[Assignment] Check each line of the material below for "agent", then copy the ones that contain it.

[Given records]

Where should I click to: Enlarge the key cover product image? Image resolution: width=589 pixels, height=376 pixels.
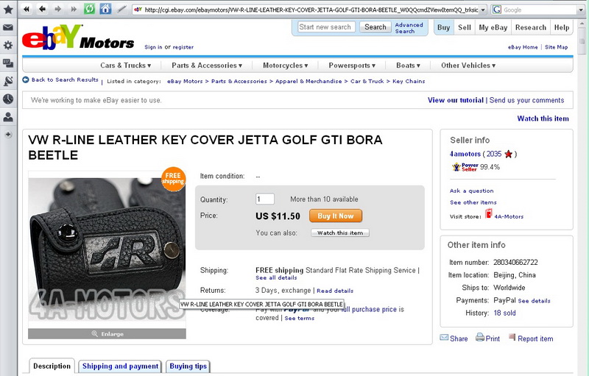click(107, 334)
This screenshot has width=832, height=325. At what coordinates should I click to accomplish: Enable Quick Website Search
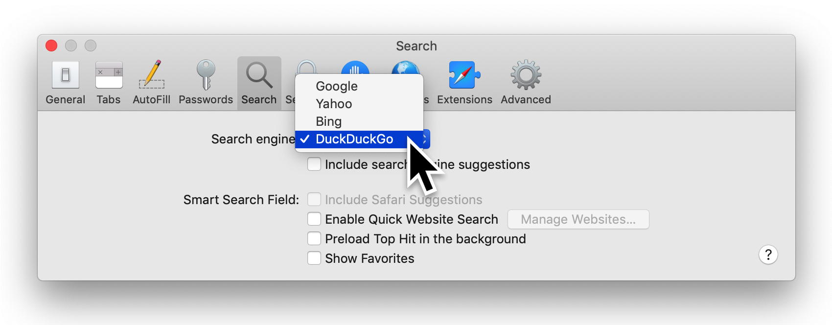(x=314, y=219)
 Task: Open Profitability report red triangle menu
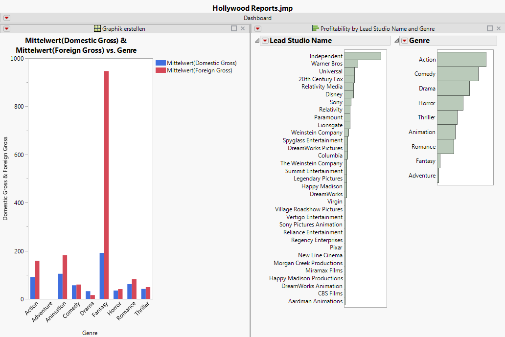click(x=258, y=29)
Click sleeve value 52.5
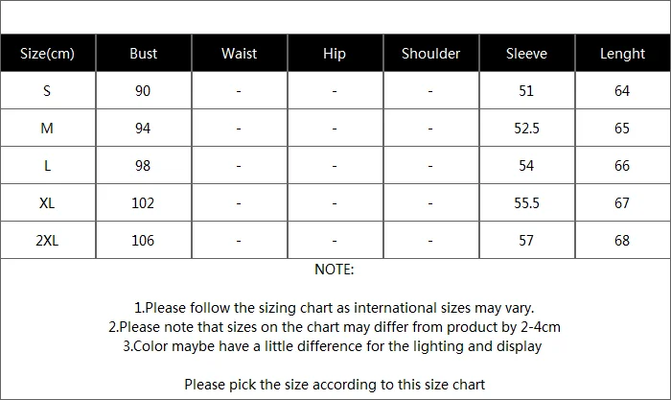 tap(527, 128)
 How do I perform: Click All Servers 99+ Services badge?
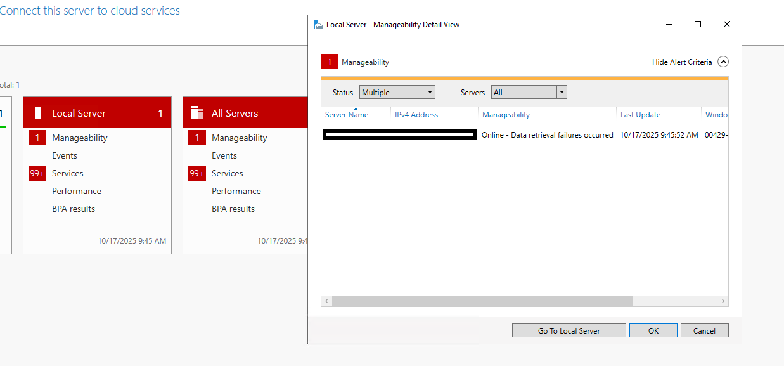click(x=197, y=173)
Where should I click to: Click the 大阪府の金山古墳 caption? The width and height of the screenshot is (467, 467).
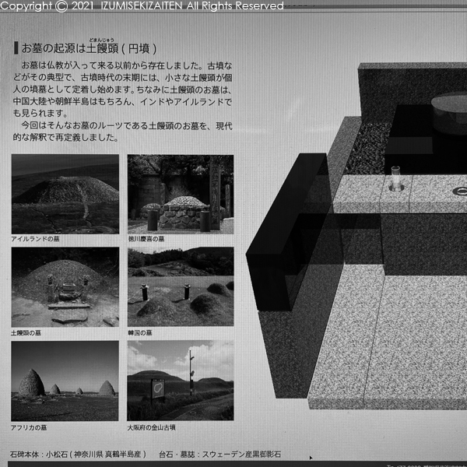click(x=153, y=427)
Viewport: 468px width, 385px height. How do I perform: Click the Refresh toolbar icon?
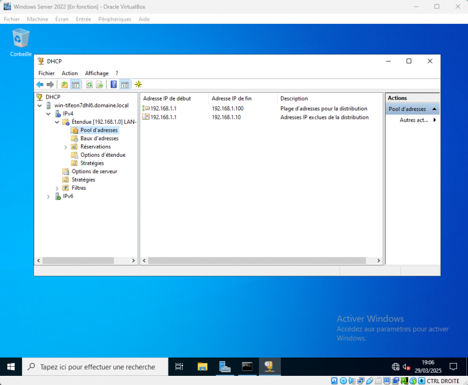pyautogui.click(x=89, y=84)
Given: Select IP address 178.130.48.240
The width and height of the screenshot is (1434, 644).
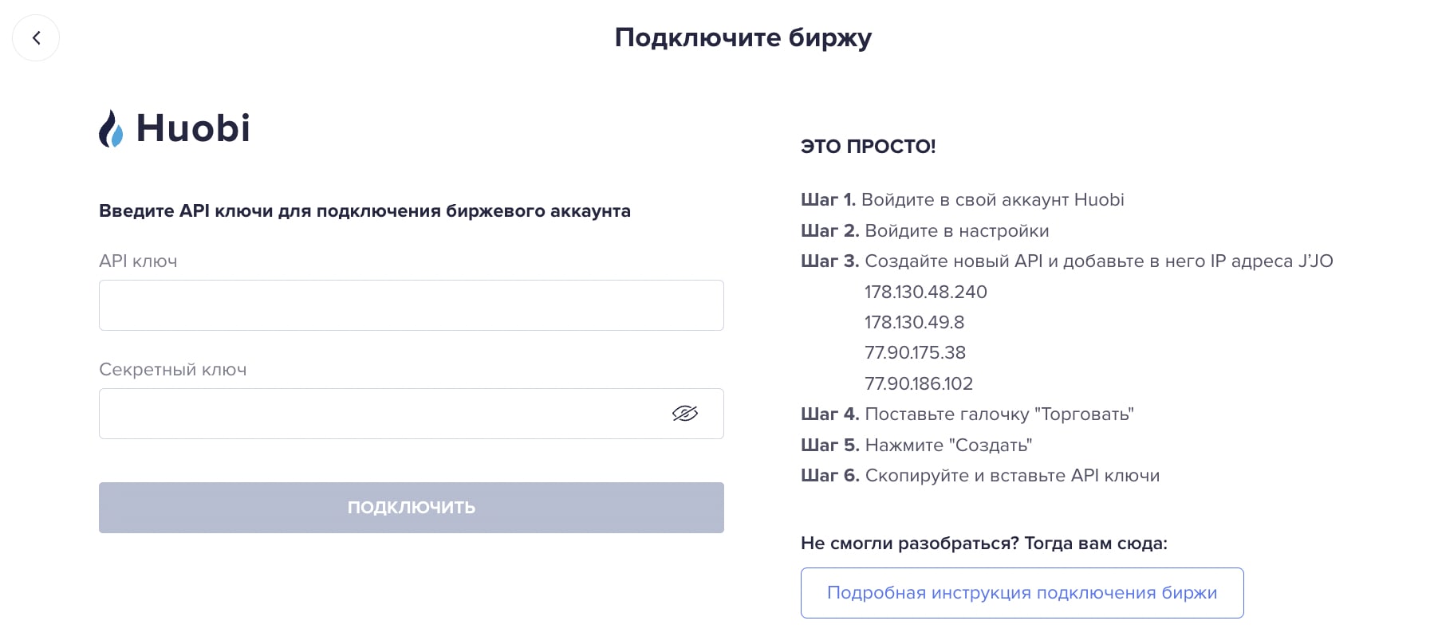Looking at the screenshot, I should (x=926, y=292).
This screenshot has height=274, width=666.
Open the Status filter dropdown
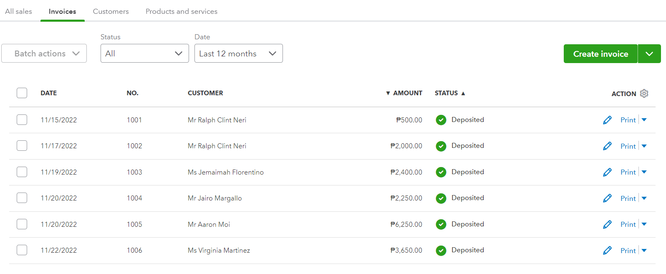144,53
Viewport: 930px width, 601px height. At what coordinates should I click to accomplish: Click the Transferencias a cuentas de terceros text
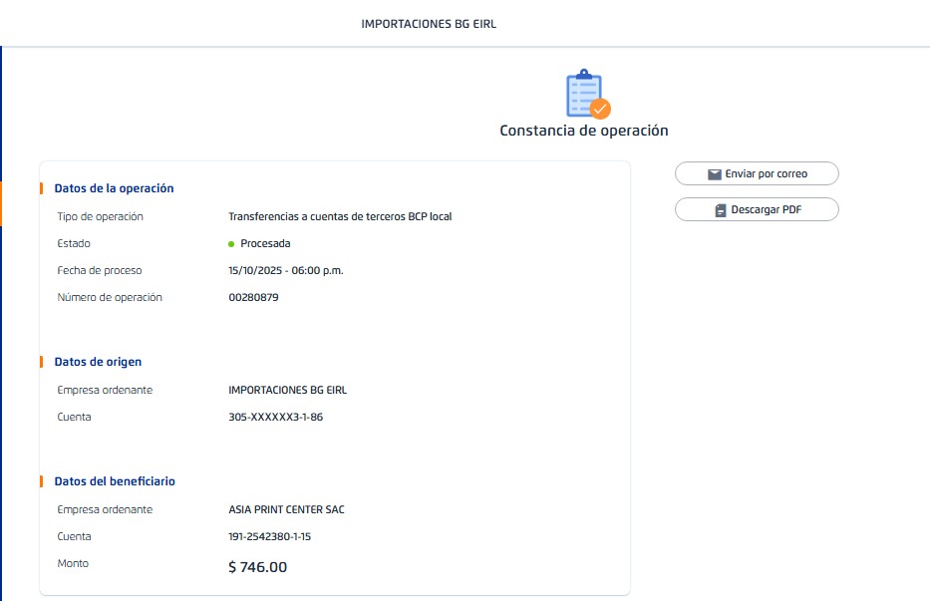[x=340, y=216]
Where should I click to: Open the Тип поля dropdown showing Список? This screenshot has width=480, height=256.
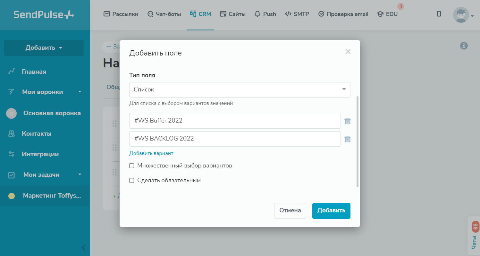[x=240, y=90]
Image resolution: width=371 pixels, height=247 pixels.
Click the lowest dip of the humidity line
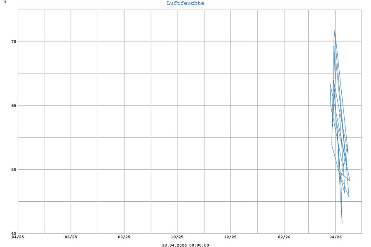[342, 223]
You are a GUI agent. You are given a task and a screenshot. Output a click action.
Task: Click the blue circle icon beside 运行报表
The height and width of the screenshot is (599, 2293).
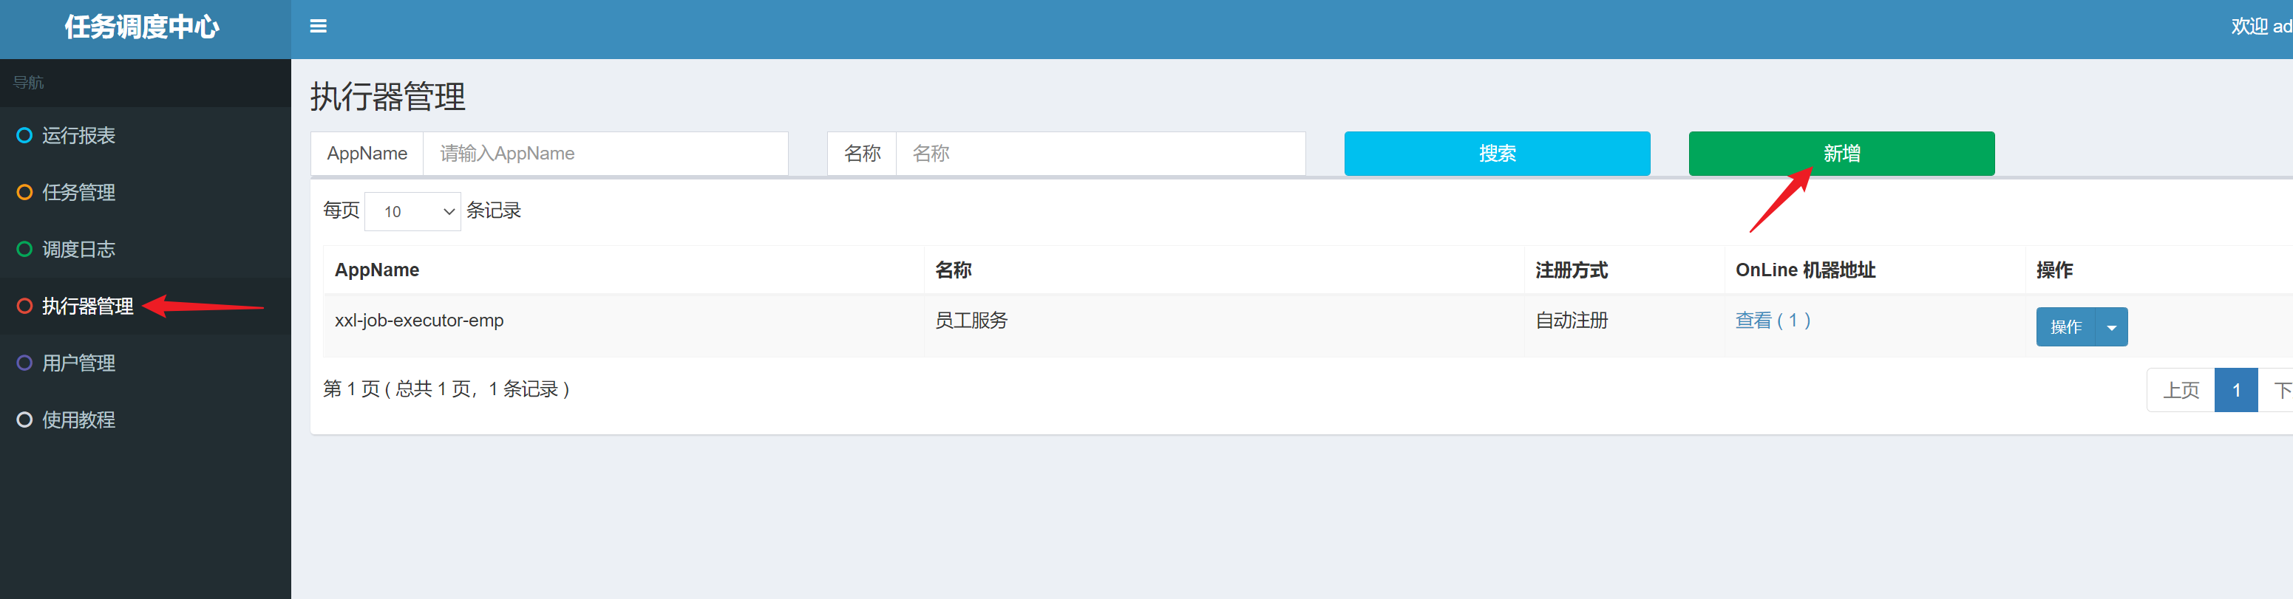tap(25, 135)
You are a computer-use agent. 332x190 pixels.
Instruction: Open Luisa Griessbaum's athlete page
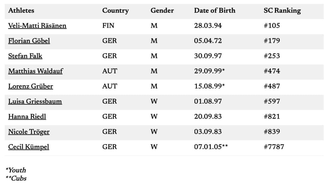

[Solution to the problem]
You are a GUI agent. You are given a task and a screenshot. Output a click action.
You are a computer-use agent. 332x190 pixels.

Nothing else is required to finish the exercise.